The area of the loop formed by the algebraic curve $x^4 + y^3 = x^2y$ in the first quadrant can be expressed in the form $A/B$, where $A$ and $B$ are relatively prime. Find $A+B$.
My attempt: I tried using a polar substitution $x = (rcosa)^{1/2}$ and $y = (rsina)^{2/3}$, but the resulting equation ended up being too difficult to integrate. Any help would be appreciated.
On
HINT:
If we draw the curve with some software ( for instance with WA ) then we see three branches through the point $(0,0)$. Therefore, a line $y = t x$ intersects the curve at $(0,0)$ with multiplicity $3$. There should be one more point of intersection, it's $$(x,y) = (t-t^3, t^2 - t^4)=\gamma(t)$$
The desired loop is described by $0\le t \le 1$. The area equals $$\int_{\gamma} x d y $$
Obs: In general, every curve of form $P_n(x,y) + P_{n-1}(x,y)=0$, where $P_n$, $P_{n-1}$ are homogenous of degree $n$, $n-1$, is parametrizable in a similar way.

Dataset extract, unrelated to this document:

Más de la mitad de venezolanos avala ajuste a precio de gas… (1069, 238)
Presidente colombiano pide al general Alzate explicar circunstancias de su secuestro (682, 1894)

From the expressions I would try with polar coordinates. You get the equation $$ r^4\cos^4\theta+r^3\sin^3\theta=r^3\cos^2\theta\sin\theta $$ from where you can conclude that you are interested in $$ r(\theta)=\frac{\cos^2\theta\sin\theta-\sin^3\theta}{\cos^4\theta} $$ You will find easily that the correct limits for $\theta$ are $0$ and $\pi/4$. I leave it to you to find the area, i.e. to integrate (it is elementary, but perhaps not the easiest way) $$ \frac{1}{2}\int_0^{\pi/4}r(\theta)^2\,d\theta. $$